I’ve read a few things which talked about folks in the 1920’s or so, just packing up and disappearing. The implication is they travelled someplace and started a new life under a new name, but with no explaination as to how they did it. This was the pre-Social Security era, so they wouldn’t have to get an SSN until later on (and how did they do that without a birth certificate?), but surely their must have been some other means of identification that folks carried around with them at that point in time. What was it? Not everybody drove, so a driver’s license wouldn’t be the universal form of ID that it is now. Anybody know?
Birth records and land ownership records were kept. Geneology sites would have a lot of info. reagarding types of records kept on people.

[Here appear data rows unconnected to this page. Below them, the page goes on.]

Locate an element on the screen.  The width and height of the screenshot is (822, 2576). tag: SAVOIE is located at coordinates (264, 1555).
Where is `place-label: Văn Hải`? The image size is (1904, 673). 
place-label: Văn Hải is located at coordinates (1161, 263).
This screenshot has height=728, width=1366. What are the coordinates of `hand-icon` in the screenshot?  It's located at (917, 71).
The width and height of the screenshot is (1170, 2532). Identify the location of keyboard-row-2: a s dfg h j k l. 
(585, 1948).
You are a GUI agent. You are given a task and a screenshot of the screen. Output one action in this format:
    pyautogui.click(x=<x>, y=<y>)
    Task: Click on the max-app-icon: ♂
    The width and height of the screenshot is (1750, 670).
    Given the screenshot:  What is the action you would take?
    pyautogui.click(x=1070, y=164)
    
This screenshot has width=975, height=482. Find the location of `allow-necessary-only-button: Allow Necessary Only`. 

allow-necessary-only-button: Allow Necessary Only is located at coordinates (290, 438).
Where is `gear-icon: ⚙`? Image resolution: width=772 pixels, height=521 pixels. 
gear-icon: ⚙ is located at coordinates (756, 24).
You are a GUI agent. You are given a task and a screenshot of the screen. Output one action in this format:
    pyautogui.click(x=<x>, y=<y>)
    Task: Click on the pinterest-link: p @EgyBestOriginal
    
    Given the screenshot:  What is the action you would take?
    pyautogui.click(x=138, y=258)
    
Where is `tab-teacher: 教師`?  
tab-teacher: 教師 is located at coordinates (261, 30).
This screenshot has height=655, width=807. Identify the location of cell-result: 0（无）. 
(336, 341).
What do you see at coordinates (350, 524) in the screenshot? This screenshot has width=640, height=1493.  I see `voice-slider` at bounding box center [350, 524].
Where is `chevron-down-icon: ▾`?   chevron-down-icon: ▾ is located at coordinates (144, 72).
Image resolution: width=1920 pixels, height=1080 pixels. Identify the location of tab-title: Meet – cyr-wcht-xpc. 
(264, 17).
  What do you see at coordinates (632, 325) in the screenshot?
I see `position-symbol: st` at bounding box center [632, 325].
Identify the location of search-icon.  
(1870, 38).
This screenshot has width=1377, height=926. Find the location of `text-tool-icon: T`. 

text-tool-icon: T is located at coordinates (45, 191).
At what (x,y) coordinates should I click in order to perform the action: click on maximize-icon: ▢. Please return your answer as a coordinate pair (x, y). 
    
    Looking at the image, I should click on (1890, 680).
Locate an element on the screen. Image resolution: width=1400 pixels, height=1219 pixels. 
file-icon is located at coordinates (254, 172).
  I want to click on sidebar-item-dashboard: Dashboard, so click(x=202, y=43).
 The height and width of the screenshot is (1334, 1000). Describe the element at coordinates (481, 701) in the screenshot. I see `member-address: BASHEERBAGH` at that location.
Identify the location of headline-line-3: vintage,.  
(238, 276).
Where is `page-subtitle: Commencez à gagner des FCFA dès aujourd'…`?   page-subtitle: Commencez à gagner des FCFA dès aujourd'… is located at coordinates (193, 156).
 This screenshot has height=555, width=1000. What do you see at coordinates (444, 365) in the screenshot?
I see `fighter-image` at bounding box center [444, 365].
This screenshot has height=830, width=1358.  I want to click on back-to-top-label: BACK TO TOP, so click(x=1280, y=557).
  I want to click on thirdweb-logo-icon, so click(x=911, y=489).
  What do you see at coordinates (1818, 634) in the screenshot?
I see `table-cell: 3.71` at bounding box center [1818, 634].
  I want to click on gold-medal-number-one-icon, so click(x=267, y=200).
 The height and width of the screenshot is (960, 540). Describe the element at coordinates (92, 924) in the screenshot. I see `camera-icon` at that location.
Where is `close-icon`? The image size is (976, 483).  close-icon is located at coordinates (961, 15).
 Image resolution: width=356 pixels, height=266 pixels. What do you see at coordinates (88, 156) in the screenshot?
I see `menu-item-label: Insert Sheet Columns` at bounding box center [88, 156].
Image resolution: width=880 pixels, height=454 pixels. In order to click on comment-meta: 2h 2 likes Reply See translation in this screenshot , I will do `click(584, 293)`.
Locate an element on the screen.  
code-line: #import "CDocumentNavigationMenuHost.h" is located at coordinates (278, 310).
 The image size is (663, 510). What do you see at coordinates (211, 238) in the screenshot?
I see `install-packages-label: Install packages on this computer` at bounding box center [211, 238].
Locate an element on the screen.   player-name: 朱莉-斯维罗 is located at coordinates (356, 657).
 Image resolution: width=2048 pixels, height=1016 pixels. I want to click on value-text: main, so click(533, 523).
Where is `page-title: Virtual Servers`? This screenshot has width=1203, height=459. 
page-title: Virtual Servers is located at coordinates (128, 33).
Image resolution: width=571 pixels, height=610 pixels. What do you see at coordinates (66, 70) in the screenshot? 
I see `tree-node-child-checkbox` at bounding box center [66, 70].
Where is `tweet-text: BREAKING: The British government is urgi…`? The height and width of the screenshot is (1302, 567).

Remember - there was no easy way to duplicate documents in that time - typewriters were still new, and slow.
I doubt that anyone would raise suspicion by coming into town without a copy of her/his birth certificate and introducing herself/himself as “brandshinynewname”.
County records were kept (more or less) for:
Real property ownership
The idea of always carrying a state-issued ID is quite new in the US, and is (rightly, IMO) regarded with suspicion by some.
All you had to do was move to someplace new and start using a new name. There was no reason why anyone would doubt you or ask for ID.
Changing ID was very easy at one time. In the mid 70s you could still walk into any Social Security office and walk out with a card.
You could run up a debt and leave town, start over.
A birth certificate could be as easy as a handwritten “Joe Blow, 8 lbs. 10 oz., born to Jack and Jane Blow on March 14, 1894 in Hill County, Montana.” (Remember, someone born in Montana in the 19th Century probably would have been born on a homestead instead of a town.) and signed by a physician. If the signature is illegible, well, you all know how prescriptions look. It adds an air of authority in addition to foiling those trying to check up on someone. And, hell, if the county courthouse burned down, of course you wouldn’t have any records.
But you probably wouldn’t have even needed that much. Documentation was scarce until the vast urbanization and mechanization of the 1950s, and even then it was pretty easy to create a new life. I’m sure there are still Americans (de facto if not de jure) who have no form of actual ID still today, but try to get a job like that.
Genealogist here. The great majority of people born in the U.S. before the late 1880s did not have their birth registered in any civil registry at the time of the birth. After the Social Security Act was passed in 1935, and the first Social Security numbers were issued in 1936, a large percentage of the population was unable to prove their date of birth for retirement benefit purposes. Thus you will see a flurry of delayed birth registrations in county records circa 1941, for events that took place in the 19th century.
The main reason that the population schedules of the 1880-1930 U.S. censuses were indexed in the late 1930s and early 1940s was to help people prove their ages for Social Security purposes. If you could identify where you were living in the census taken nearest after your birth, the Census Bureau would look you up and make a certified transcript, which you could then use as part of the evidence needed to file a delayed birth certificate (other evidence might include baptismal records and affidavits from people who had known you since birth).
As for applying for a Social Security number, you could fabricate most of the information on your application, including your date of birth, and get away with it. The Social Security Administration asked for verification of your info only at the time you later applied for age-based retirement benefits. If you never filed for Social Security benefits, no one would be the wiser that you lied. It wasn’t until much later (1980s?) that the SSA asked for verification from the start.
I am currently helping an elderly gentleman find out what become of his father, who abandoned his family in the early 1920s and was never heard from again. On his marriage license (1917), his draft registration (1917), and his son’s birth certificate (1920), he lied about his name, his age, his place of birth, and his parents’ names. No one bothered to verify, apparently. We assume that after he deserted his wife and child, he lived under an assumed name (or reverted to his real name), as we cannot find him in an all-name index to the 1930 U.S. census.
Until the 1960s, the federal government discouraged the use of the Social Security number as a national identifier. But then in 1961, the Social Security number became your taxpayer I.D. number, and in 1967 it became the tag number for military personnel. My guess is it had to do with the introduction of computerized database files.